This develops a saw-tooth voltage across the above capacitor, which is compared inside the 556 IC with the sample voltage applied externally over over the shown pin-out.
The sample voltage applies externally can be derived from a simple 0-12V variable voltage power supply circuit.
This varying voltage applied to the 556 IC is used to vary the PWM of the pulses at the output and which eventually is used for the speed regulation of the connected motor.
The switch S1 is used to instantly reverse the motor direction whenever required.
- R1, R2, R6 = 1K,
- R3 = 150K,
- R4, R5 = 150 Ohms,
- R7, R8, R9, R10 = 470 Ohms,
- C1 = 0.1uF,
- C2, C3 = 0.01uF,
- C4 = 1uF/25VT1,
- T2 = TIP122,
- T3, T4 = TIP127
- T5 = BC557,
- T6, T7 = BC547,
- D1---D4 = 1N5408,
- Z1 = 4V7 400mW
- IC1 = 556,
- S1 = SPDT toggle switch
The above circuit was inspired from the following motor driver circuit which was published long back in elecktor electronic India magazine.

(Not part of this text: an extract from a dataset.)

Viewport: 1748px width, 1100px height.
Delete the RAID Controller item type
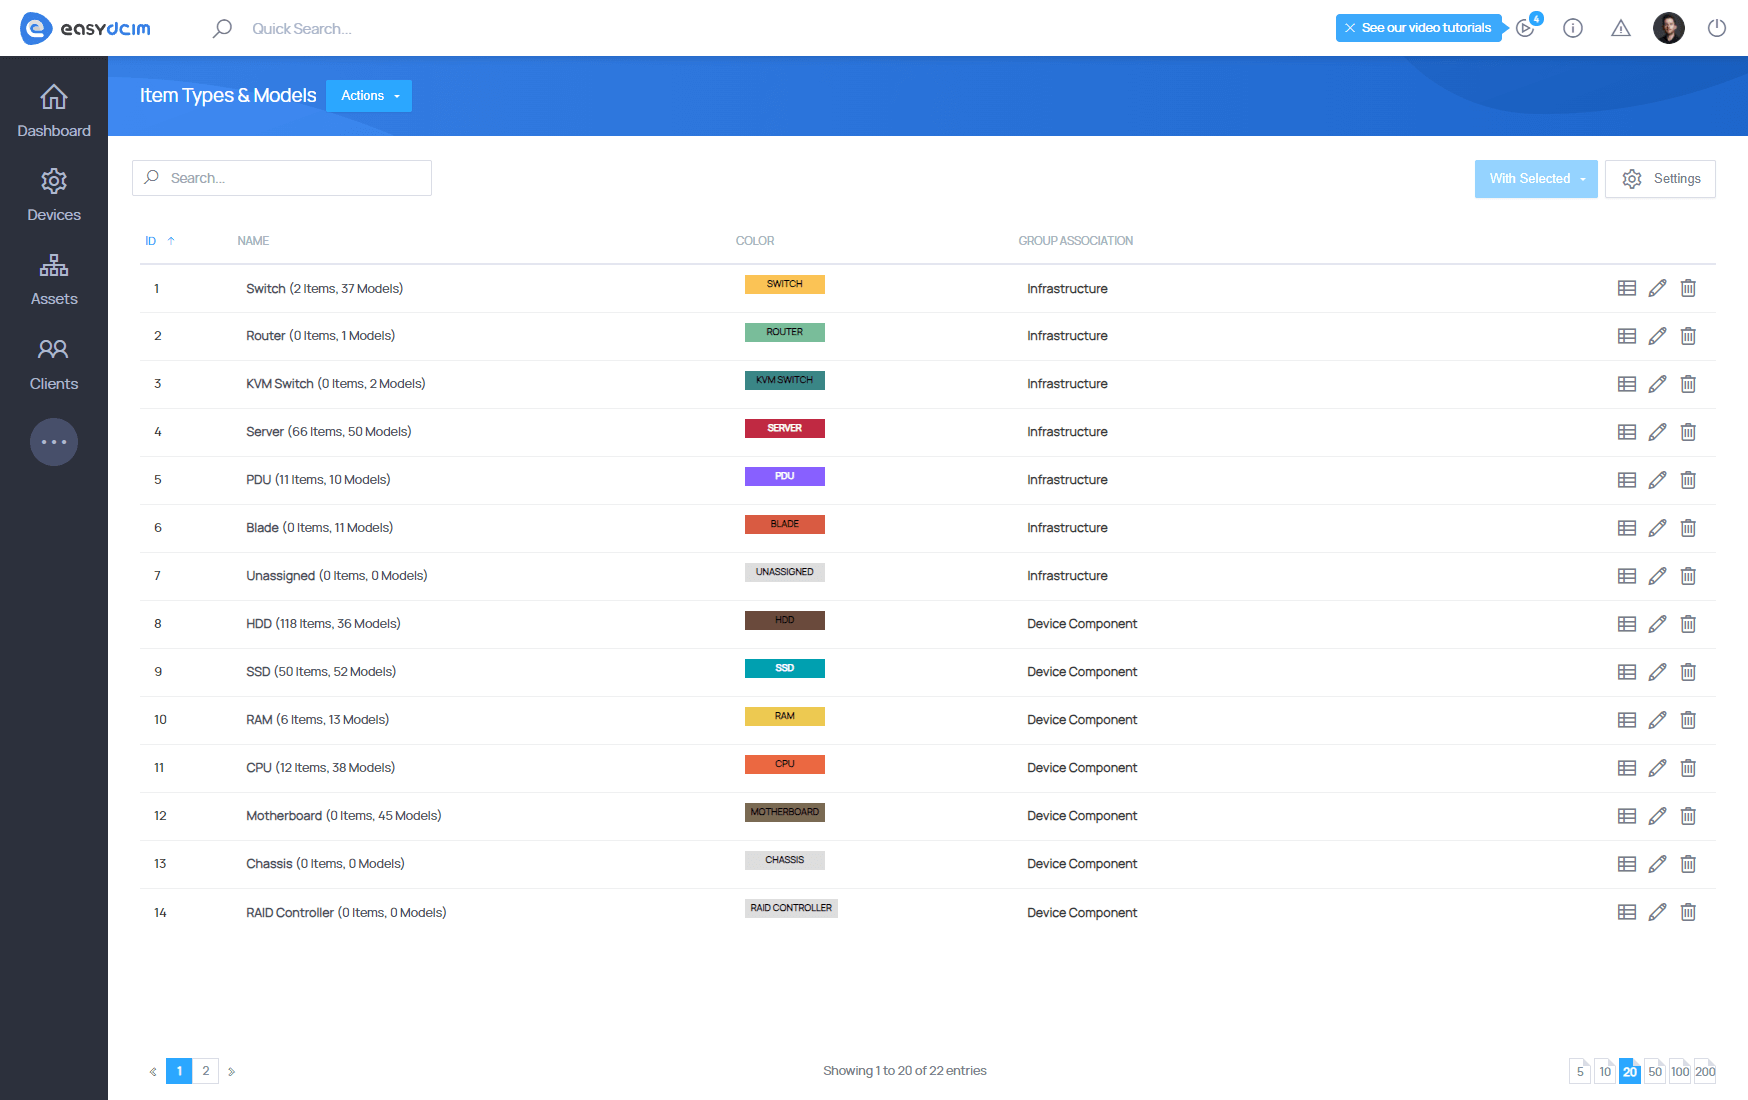click(1688, 912)
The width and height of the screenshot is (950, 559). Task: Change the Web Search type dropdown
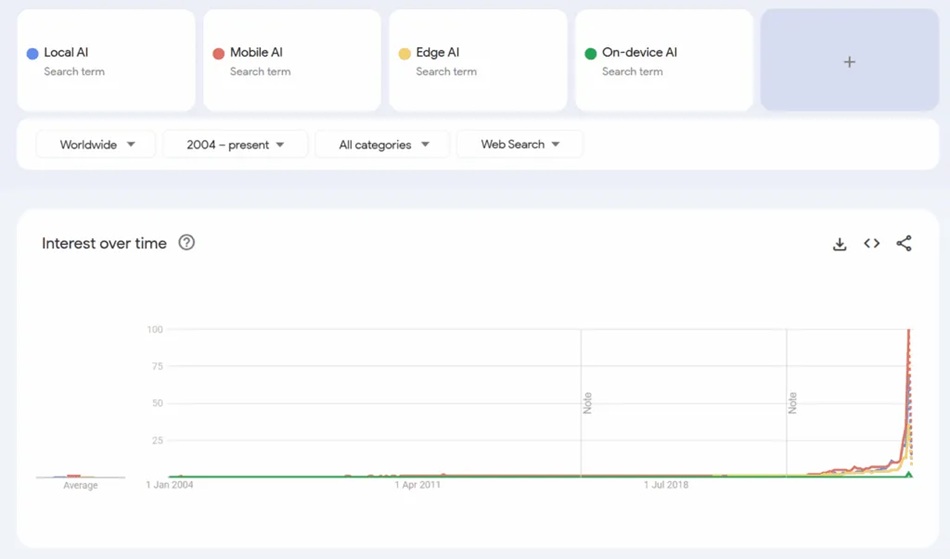[x=519, y=145]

Controlling Motor Torque using IC 555
The first motor control diagram can be much simplified by using a DPDT switch for the motor reversal operation, and by using an emitter follower transistor for the speed control implementation, as shown below:
Improved Torque at Low Speed using CMOS PWM Control
Although the single MOSFET linear motor speed controller layouts explained at the beginning of the article includes the benefit of simplicity, bu these may have a handful of down sides. One of them is that there exists a significant level of dissipation in the MOSFET, specifically when the motor is tweaked for approximately 50 percent of the optimum speed. This may be certainly not a serious issue however, and just requires the installing of a moderately large heatsink on the MOSFET.
A much more critical concern is that the motor is likely to stall as soon as this kind of linear controller is adjusted for any lower speeds. This is because the MOSFET in this situation has a relatively high resistance, which offers the supply input with a significantly high output impedance.

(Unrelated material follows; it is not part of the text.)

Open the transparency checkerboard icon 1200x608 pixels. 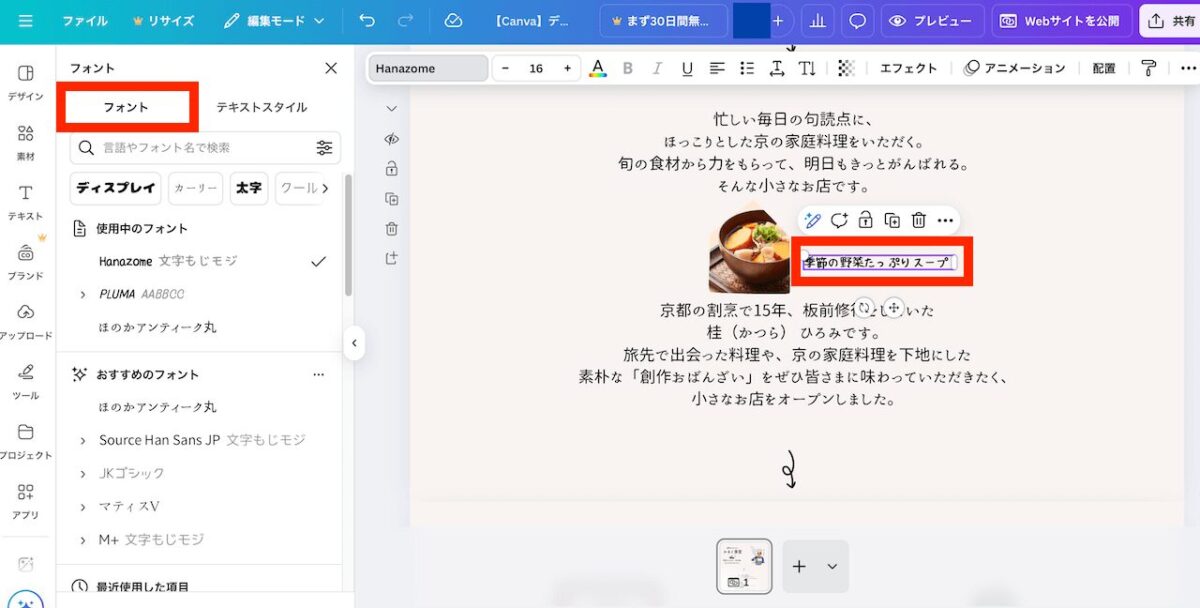pos(846,68)
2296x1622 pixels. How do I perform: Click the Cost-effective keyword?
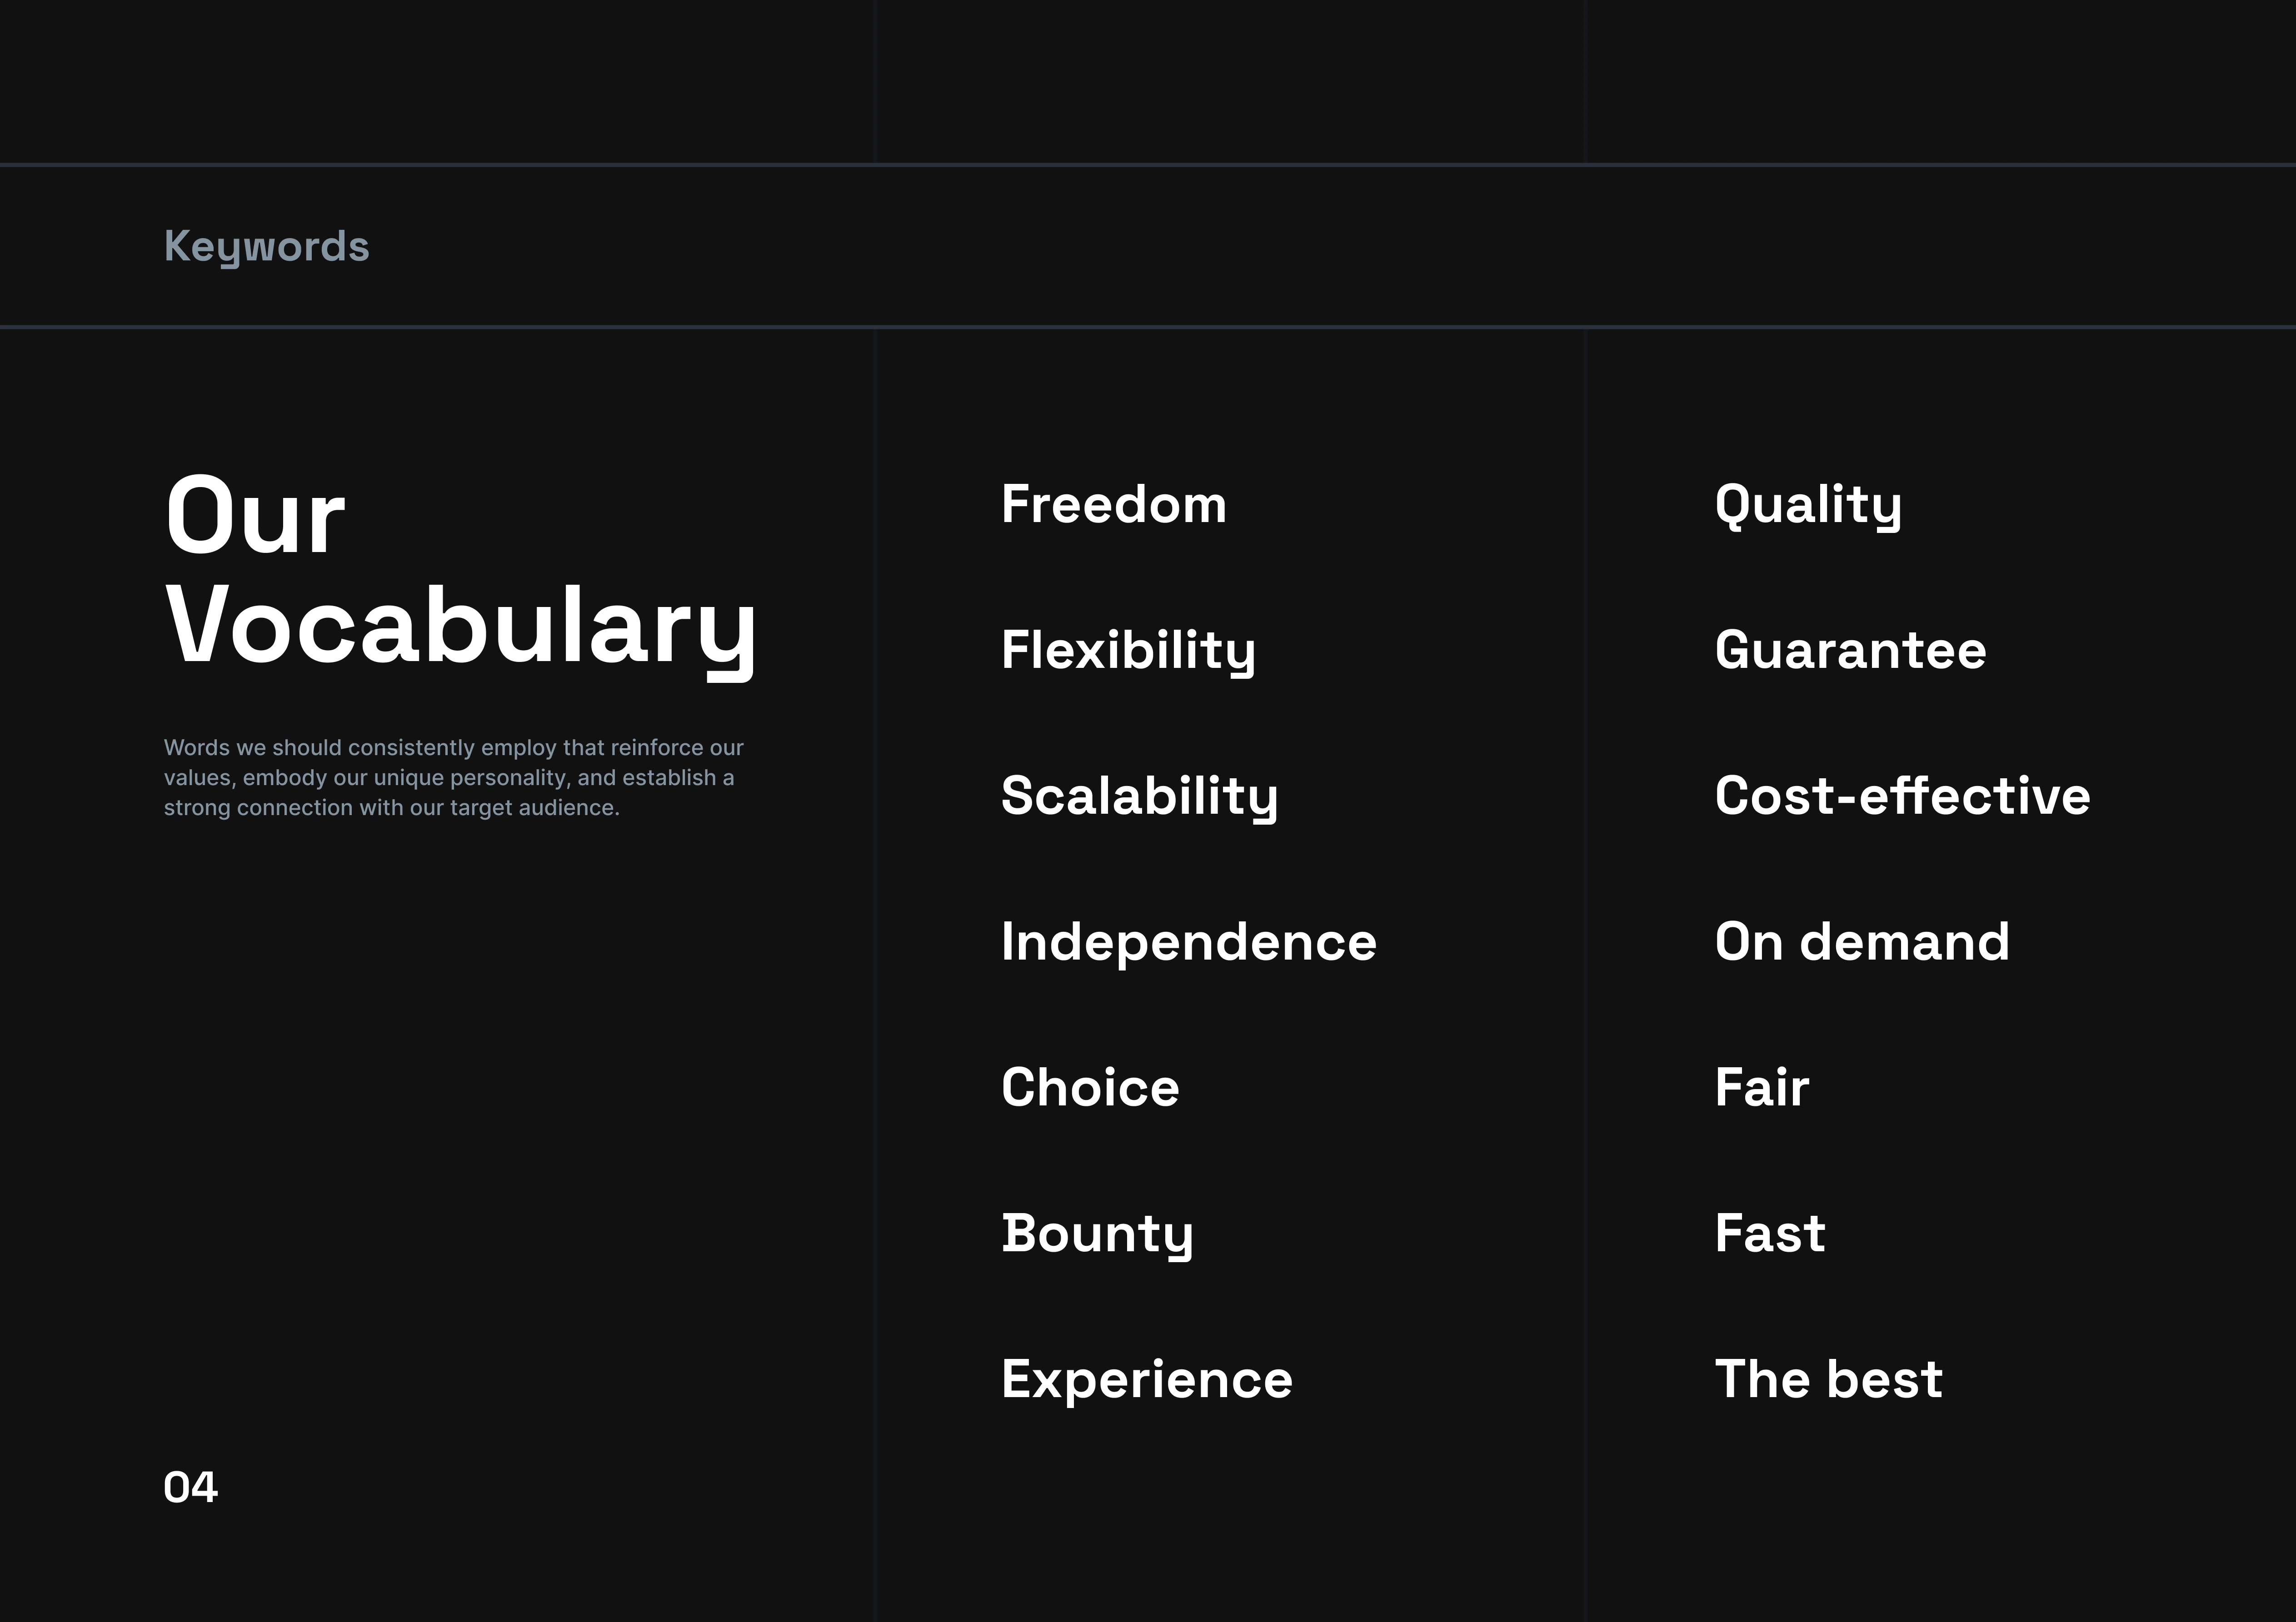click(1902, 796)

When the load on the motor is increased, it attempts to draw excessive amounts of supply current, but this leads to a larger voltage drop across the transistor and a lower supply voltage across the motor. As a result, the power delivered to the motor does not vary significantly, rather it decreases. Due to this, the motor has a propensity to stall. Also, there is an opposite reaction in which lowering the load on the motor cuts its current drain, resulting in a greater supply voltage and a significant rise in motor speed.
Using a controller that provides a pulsed PWM signal to the motor, you may achieve much better motor speed management.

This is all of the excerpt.